-------- Excerpt to read --------
Calbuzz Rescues Inaugural from Crashing Boredom

Wednesday, January 5th, 2011

Calbuzz staff psychiatrist Dr. P.J. Hackenflack greatly enhanced his reputation as the Perle Mesta of California Monday night, as he tossed the toughest-ticket bash of Inaugural Week, featuring fine cuisine and libation, fine fellowship and the brightest stars in the state’s glittering political firmament.

In a political social whirl otherwise dominated by an event where the big payoff was a couple of dogs and a small bag of chips, Calbuzz party organizers agreed with each other that their gathering of First Amendment scumbags and rapacious consultants was by far the best shindig of the week.

Unfortunately for the good Doctor H., he missed his own soiree, after passing out cold beneath a banquet room table from rapidly throwing down 13 or 14  double Jamesons on the rocks several hours before his guests arrived.

Still, the 90 or so revelers who were actually conscious for the big party, held at fabulous Lucca restaurant (plenty of valet parking), did their best to overcome their disappointment at his absence, dining on smoked chicken risotto, chicken saltimbocca, pan roasted salmon and grilled bistro steak, consuming mass quantities of Ray Station Merlot, Kendall Jackson Chardonnay and Camelot Cabernet, and enjoying an evening utterly bereft of the tedious, mind-numbing speechifying that characterizes most such events in Sacramento.
-------- Listed entries --------
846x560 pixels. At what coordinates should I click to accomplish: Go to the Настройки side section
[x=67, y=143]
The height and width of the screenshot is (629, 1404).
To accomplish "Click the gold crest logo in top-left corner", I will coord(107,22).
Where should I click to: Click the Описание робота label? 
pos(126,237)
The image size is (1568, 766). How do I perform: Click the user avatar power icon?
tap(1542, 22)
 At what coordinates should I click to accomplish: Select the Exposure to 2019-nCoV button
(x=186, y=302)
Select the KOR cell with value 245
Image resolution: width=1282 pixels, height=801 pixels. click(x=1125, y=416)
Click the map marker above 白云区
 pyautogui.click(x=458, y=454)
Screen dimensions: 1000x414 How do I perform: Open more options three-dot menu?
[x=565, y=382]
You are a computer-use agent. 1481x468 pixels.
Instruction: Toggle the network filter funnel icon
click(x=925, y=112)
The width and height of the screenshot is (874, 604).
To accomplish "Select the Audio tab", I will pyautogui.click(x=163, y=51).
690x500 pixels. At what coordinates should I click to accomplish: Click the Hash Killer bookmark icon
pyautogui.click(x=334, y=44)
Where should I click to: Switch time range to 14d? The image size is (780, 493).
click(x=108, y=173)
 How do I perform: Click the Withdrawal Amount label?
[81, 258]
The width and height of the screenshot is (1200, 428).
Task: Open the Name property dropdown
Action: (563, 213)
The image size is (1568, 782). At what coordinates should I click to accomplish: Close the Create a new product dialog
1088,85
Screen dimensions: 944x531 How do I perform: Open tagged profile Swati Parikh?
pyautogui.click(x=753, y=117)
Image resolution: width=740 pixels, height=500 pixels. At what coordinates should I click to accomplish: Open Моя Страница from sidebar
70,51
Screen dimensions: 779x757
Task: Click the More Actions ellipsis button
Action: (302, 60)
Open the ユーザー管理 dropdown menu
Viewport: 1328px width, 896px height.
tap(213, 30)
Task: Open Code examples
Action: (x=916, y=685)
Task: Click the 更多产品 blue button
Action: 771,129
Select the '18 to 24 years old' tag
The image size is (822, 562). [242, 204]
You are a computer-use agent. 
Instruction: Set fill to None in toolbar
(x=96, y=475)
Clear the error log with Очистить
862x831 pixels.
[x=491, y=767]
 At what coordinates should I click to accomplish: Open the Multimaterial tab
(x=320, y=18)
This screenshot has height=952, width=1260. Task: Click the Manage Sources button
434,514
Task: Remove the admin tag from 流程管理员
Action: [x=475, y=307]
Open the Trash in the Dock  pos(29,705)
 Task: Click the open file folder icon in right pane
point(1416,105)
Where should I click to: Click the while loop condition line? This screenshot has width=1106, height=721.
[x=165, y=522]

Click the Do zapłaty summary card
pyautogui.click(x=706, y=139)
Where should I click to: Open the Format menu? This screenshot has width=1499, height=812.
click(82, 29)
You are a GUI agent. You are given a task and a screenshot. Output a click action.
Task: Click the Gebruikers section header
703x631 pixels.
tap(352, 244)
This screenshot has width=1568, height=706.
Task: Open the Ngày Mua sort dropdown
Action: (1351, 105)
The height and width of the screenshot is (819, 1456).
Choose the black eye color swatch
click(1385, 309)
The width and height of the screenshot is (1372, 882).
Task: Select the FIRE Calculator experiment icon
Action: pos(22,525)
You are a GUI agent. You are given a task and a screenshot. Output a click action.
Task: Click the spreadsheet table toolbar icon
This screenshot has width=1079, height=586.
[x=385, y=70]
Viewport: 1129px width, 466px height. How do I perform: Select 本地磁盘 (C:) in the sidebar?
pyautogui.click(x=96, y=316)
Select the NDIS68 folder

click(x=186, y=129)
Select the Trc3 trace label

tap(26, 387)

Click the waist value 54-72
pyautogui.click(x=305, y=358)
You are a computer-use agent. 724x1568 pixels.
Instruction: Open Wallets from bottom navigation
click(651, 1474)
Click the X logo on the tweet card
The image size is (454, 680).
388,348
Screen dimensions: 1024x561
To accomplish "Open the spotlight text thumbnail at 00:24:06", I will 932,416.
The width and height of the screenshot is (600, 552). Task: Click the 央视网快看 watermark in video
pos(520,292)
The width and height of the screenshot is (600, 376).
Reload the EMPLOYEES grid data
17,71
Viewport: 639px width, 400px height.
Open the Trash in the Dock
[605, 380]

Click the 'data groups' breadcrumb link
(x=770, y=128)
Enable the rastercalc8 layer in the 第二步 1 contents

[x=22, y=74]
--------
#### [Tasks for this exercise]
[a] In the Calbuzz party article, at which restaurant was the party held?
[b] List every dish the guests ate according to the Calbuzz party article.
[c] Repeat word for word the passage of the Calbuzz party article starting at "In a political" and ending at "of the week.".

#### [Completed exercise]
[a] Lucca

[b] smoked chicken risotto, chicken saltimbocca, pan roasted salmon, grilled bistro steak

[c]
In a political social whirl otherwise dominated by an event where the big payoff was a couple of dogs and a small bag of chips, Calbuzz party organizers agreed with each other that their gathering of First Amendment scumbags and rapacious consultants was by far the best shindig of the week.